I was not thinking standard encodings as much as tricks a dev might have done in the encodings that would frustrate a simple relative search. Things like they might break kanji down by moji and leave a gap between values, or encode such that dakuten and handakuten are say 1 up from their equivalent, or 30+ up, and still not be in the same order as the font. ASCII however has a few of those tricks that are easy to explain and hopefully would have got my concept across more easily than plain words might. My knowledge of Japanese and commonly used patterns by Japanese programmers is rather minimal here (as in I had to go look up dakuten and handakuten as I had forgotten the terms for the kana characters with punctuation) so I don't really have any Japanese examples, not to mention I venture a guess it would not matter much to the OP anyway.

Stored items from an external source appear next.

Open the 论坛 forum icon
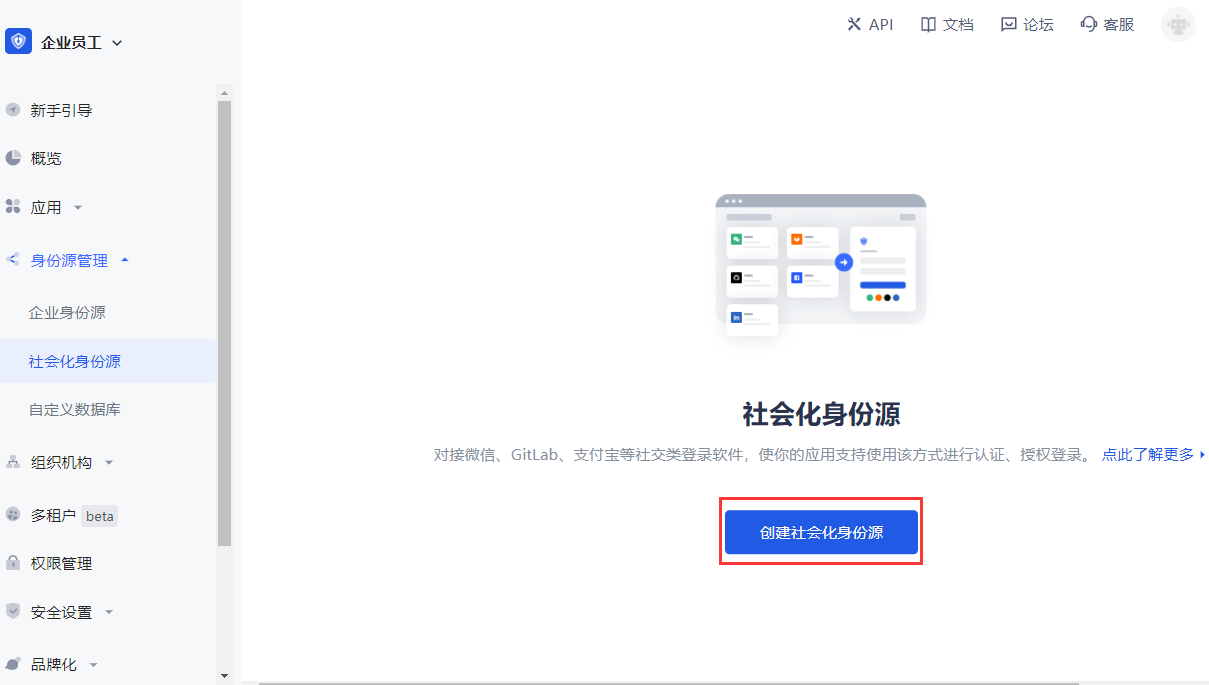 click(x=1009, y=24)
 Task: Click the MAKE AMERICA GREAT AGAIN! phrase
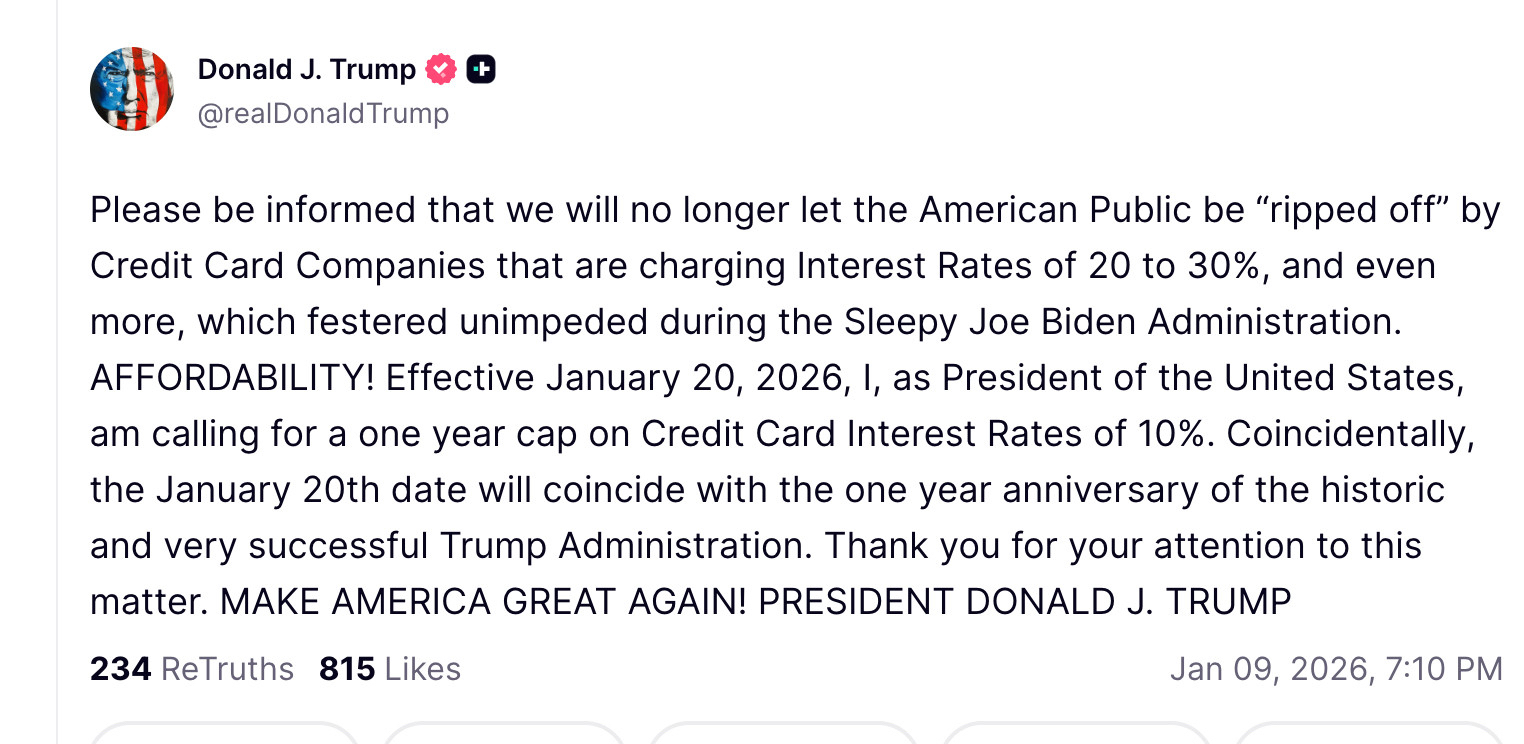click(482, 602)
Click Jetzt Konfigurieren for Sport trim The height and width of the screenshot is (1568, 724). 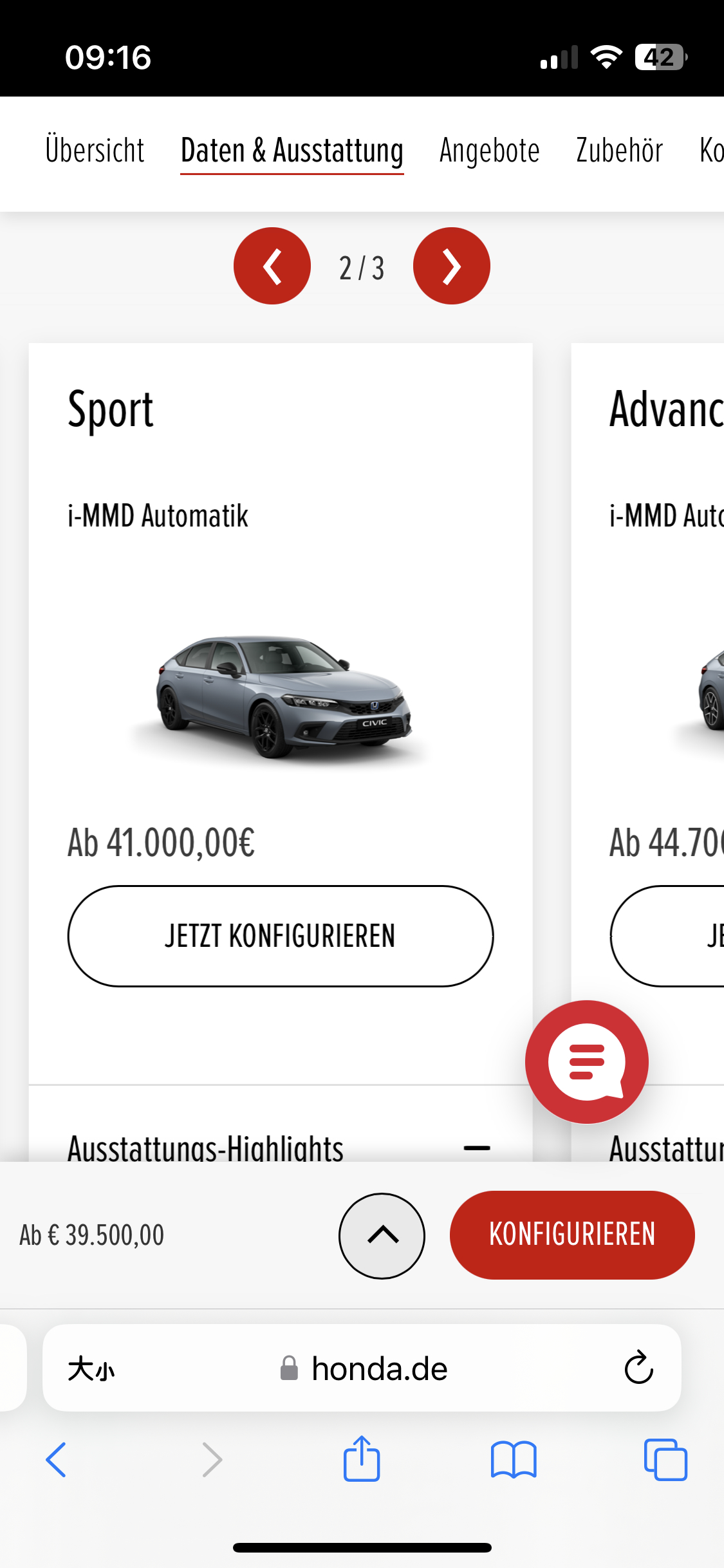click(281, 936)
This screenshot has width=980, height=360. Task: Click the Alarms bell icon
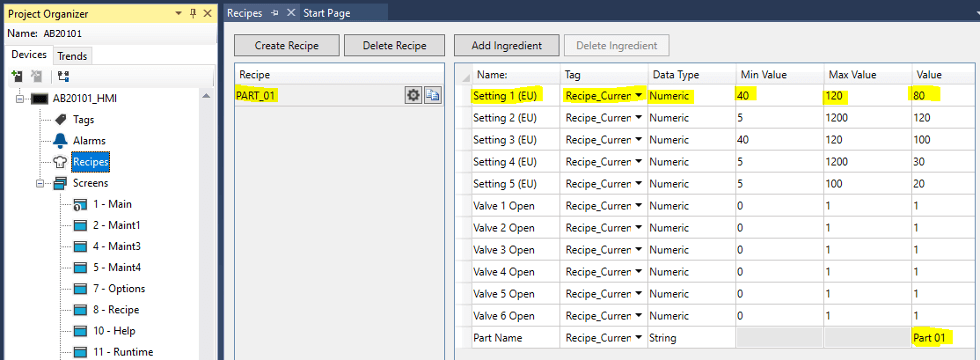coord(60,140)
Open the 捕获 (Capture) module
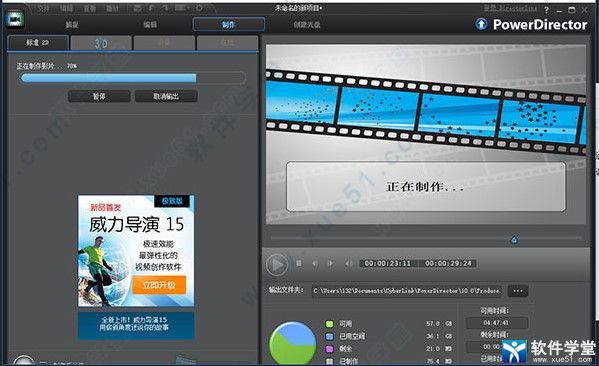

Equally is 16 bit encoding that uncommon on the SNES? SNES is by no means my thing but the few I messed around with had some 16 bit stuff (completely custom encoding I ended up brute forcing/decoding by changing and seeing what the result was but that is neither here nor there for this) for the menus and in low volume text games (did a few puzzle games at one point). Would be surprised to see it on the NES, even more so if it was common, but bump up to the PS1 and contemporaries and successors and at least in the Japanese editions of games (or games that have some amount of kanji -- kana only stuff for kids is a different matter) it is common as dirt, only time I would even note it is if it is one of the games that stuffs everything in memory and 16 bit English sees you run out of memory.
Again though not my area so if it is uncommon on the SNES then I happily defer to those that do play more in that world, my limited examples from the SNES leading me astray.

Reefytheslim

  • Jr. Member
  • **
  • Posts: 7
    • View Profile
Re: Something wrong with searching Cavespeak?
« Reply #6 on: May 10, 2020, 04:10:35 pm »
Thnx for all your replies guys

i got some results by finding some english text in one of the dialogues, so i searched for it and got a successful result (it was START word sitting between jap characters) so i built a table accordingly. The table is correct as i checked it on several examples.
but here's what i noticed, this game is a racing car type game (mini 4wd) so there are 2 places where text appear: 1) during a race where instructions are given, and this is where i got a successful table from. and  2) the actual dialogues between game characters. so when i apply the table hex data on the first point, i get correct results. But when i try it on the second point (dialogues) i get nothing. Even relative search works fine on the first point as well as value search, but on the second i get the same problem, nothing!
could it be that the game uses a compression with dialogues but not on the instructions and other texts? shouldn't compression be on the entire game text? this is frustrating
here are screenshots:
https://imgur.com/P0EWD1p
https://imgur.com/9plQyYA